Many believe ISO 27001 provides detailed instructions on specific security measures, such as backup frequency or technology configurations. In reality, it defines a framework for managing risks but leaves implementation details to organizations.
ISO 27001 does not provide specific technical instructions but rather a _____ for managing risks.
framework
How does ISO 27001 approach information security implementation?
ISO 27001 requires organizations to identify applicable requirements and select appropriate controls based on risk assessment results, rather than prescribing specific controls.
Organizations must select _____ based on risk assessment results, rather than following a fixed list of controls.
appropriate security controls
What is the role of risk assessment in ISO 27001?
Risk assessment helps determine necessary security controls by identifying potential threats and vulnerabilities that could impact the organization’s information security.
A _____ is crucial in determining necessary security controls by identifying threats and vulnerabilities.
risk assessment
Does ISO 27001 mandate specific information security controls?
No, ISO 27001 does not mandate specific controls; organizations must choose controls based on their unique risks and requirements.
ISO 27001 _____, but allows organizations to tailor them based on their risk profile.
does not mandate specific controls
What is the purpose of an Information Security Management System (ISMS) in ISO 27001?
An ISMS provides a systematic approach to managing sensitive company information, ensuring its confidentiality, integrity, and availability.
An ISMS ensures _____ of information.
confidentiality, integrity, and availability
How does ISO 27001 ensure continuous improvement in information security?
ISO 27001 promotes continuous improvement through regular monitoring, reviews, and updates to the ISMS based on evolving risks and business needs.

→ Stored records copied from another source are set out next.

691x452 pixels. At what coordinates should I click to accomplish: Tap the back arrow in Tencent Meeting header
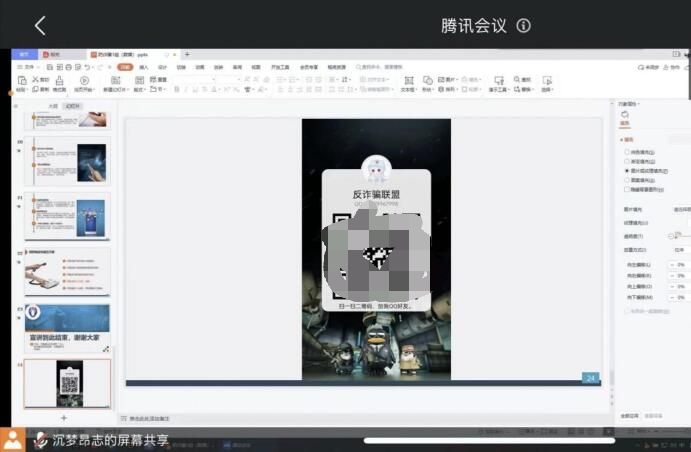(40, 26)
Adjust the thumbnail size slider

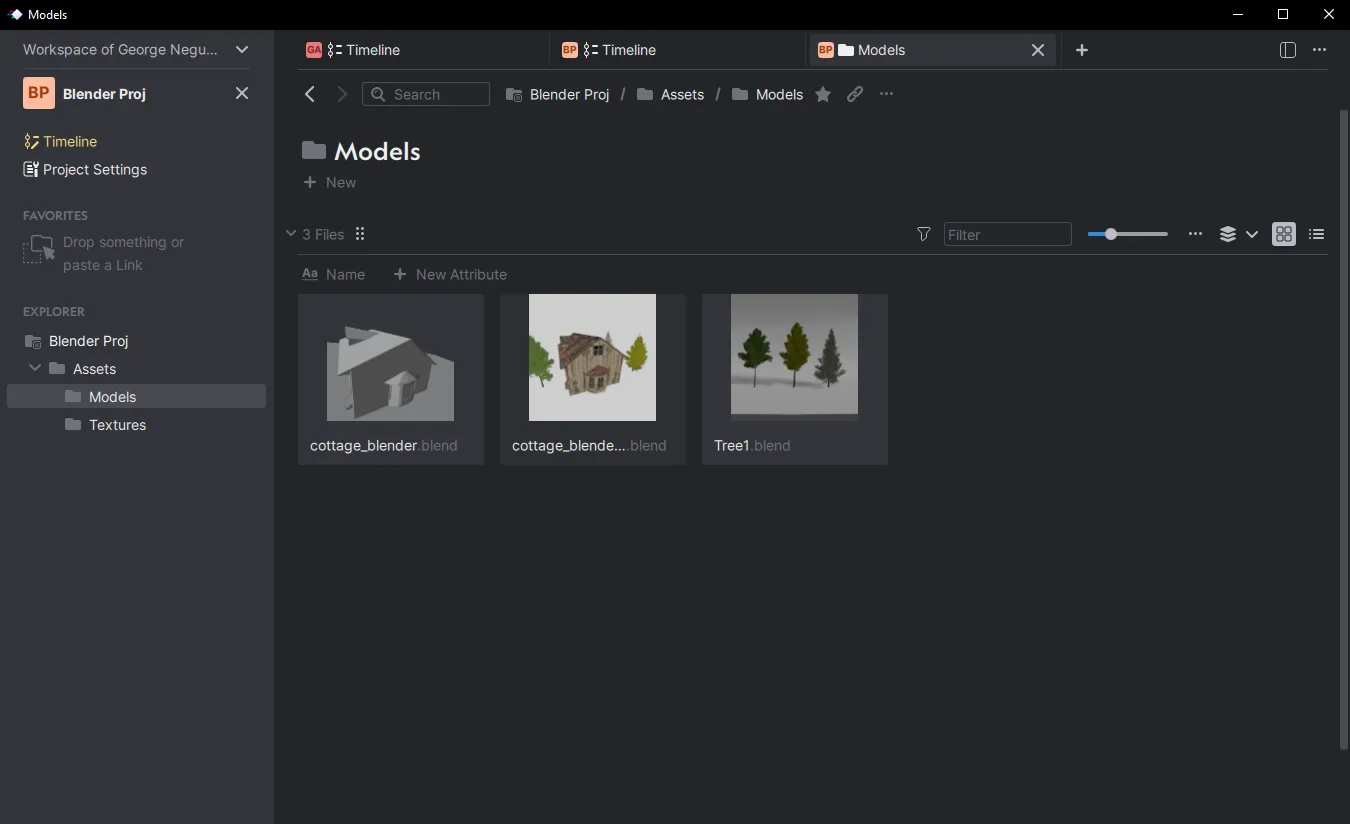tap(1110, 234)
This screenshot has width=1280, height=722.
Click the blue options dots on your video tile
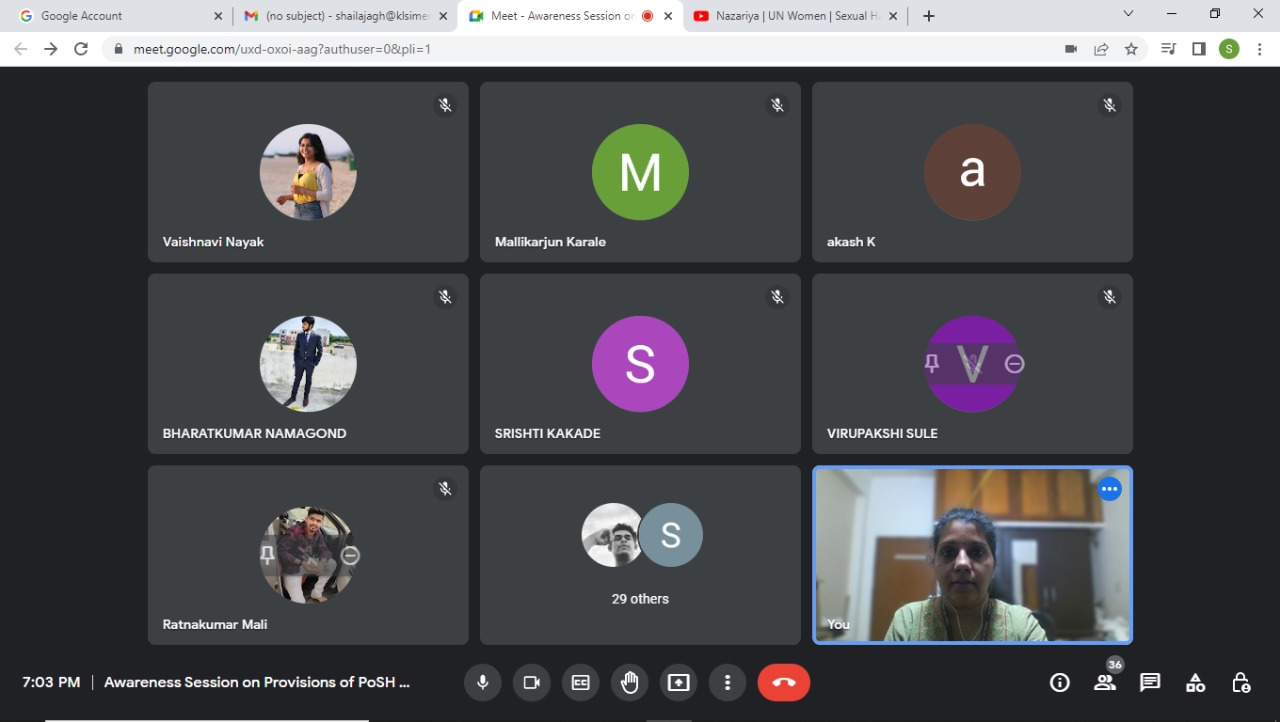pos(1109,489)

_____ in ISO 27001 is achieved through monitoring, reviews, and updates to the ISMS.
Continuous improvement
What is the significance of the Plan-Do-Check-Act (PDCA) cycle in ISO 27001?

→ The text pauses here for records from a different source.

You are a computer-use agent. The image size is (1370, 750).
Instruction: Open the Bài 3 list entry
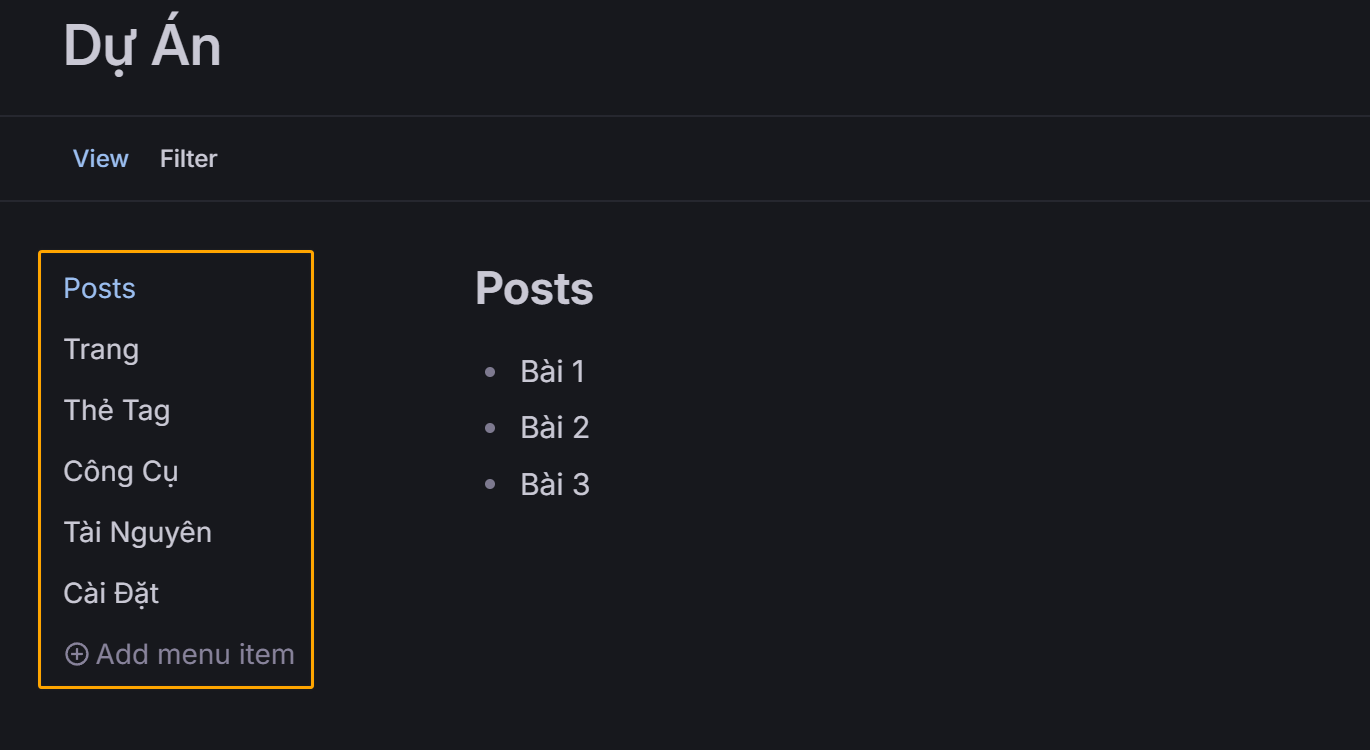click(555, 485)
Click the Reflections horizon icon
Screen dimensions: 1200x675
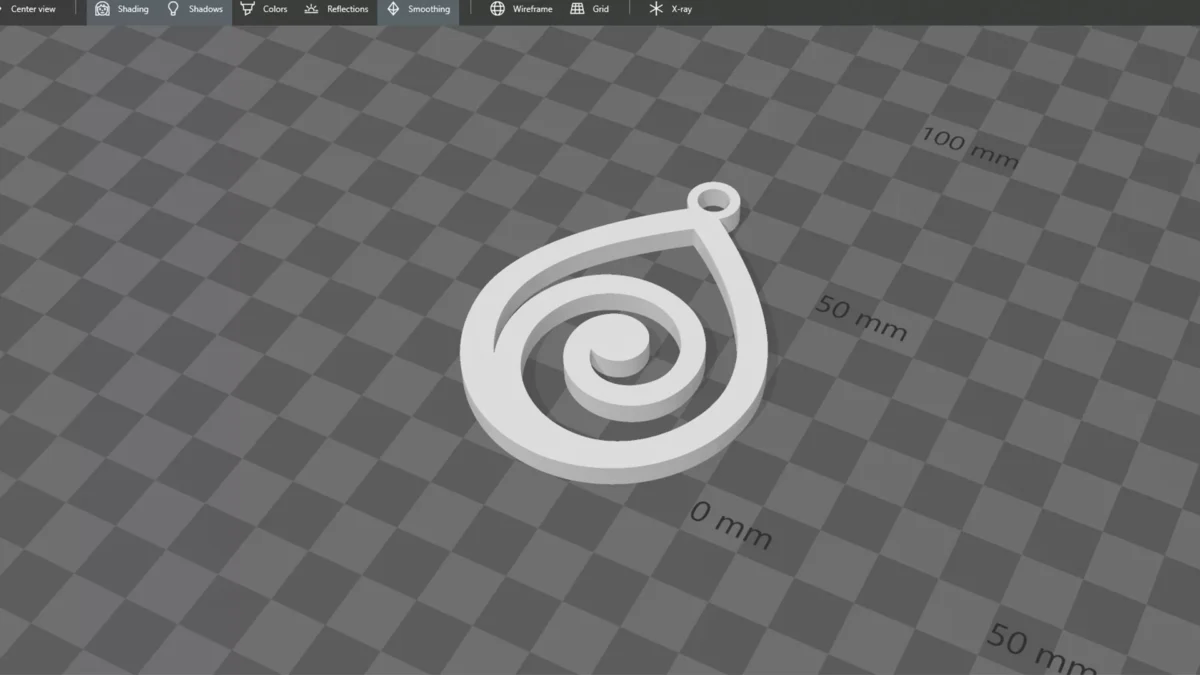311,9
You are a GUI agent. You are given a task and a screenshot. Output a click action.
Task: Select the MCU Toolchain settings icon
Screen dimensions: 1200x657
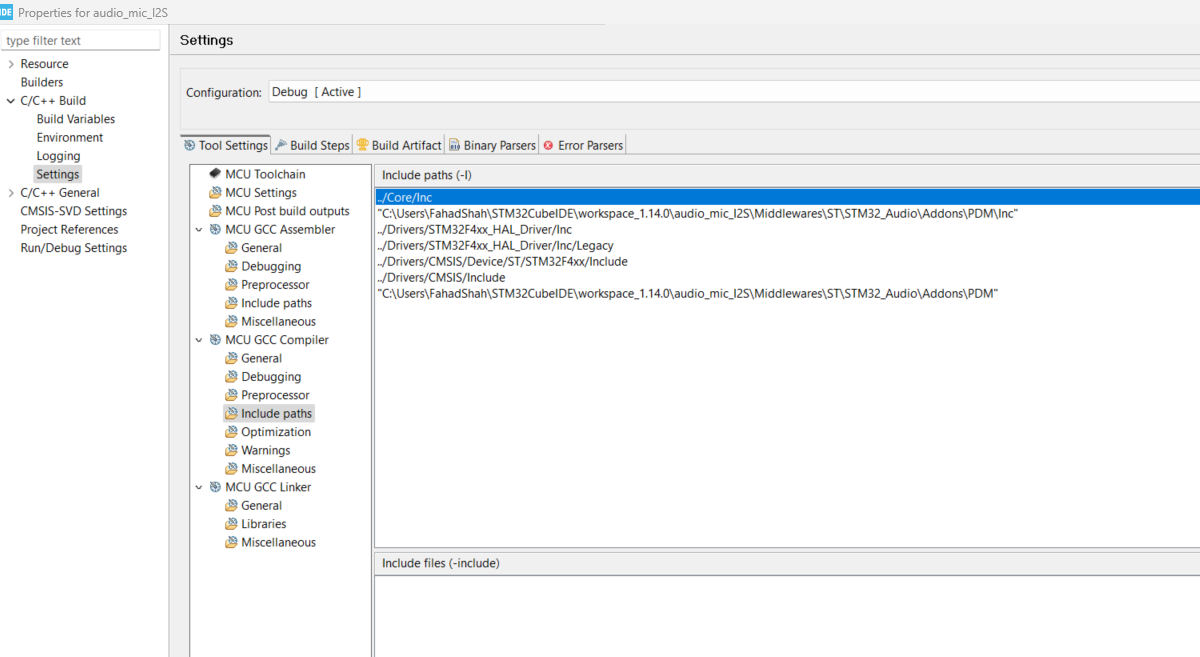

The PDCA cycle ensures that the ISMS is effectively implemented, maintained, and continually improved.
The _____ helps organizations implement and improve their ISMS.
Plan-Do-Check-Act (PDCA) cycle
How does ISO 27001 address legal and regulatory requirements?
Organizations must identify and assess applicable legal, regulatory, and contractual requirements to ensure compliance within their ISMS.
ISO 27001 requires organizations to identify and comply with _____ related to information security.
legal, regulatory, and contractual requirements
Why is top management support crucial in ISO 27001 implementation?
Top management support ensures adequate resources, promotes a culture of security, and aligns information security objectives with business goals.
_____ is crucial for providing resources and aligning security with business objectives.
Top management support
How does ISO 27001 handle documentation requirements?
ISO 27001 requires organizations to maintain documented information to support the operation of the ISMS and provide evidence of compliance.
Documentation in ISO 27001 is required to _____.
support ISMS operations and provide compliance evidence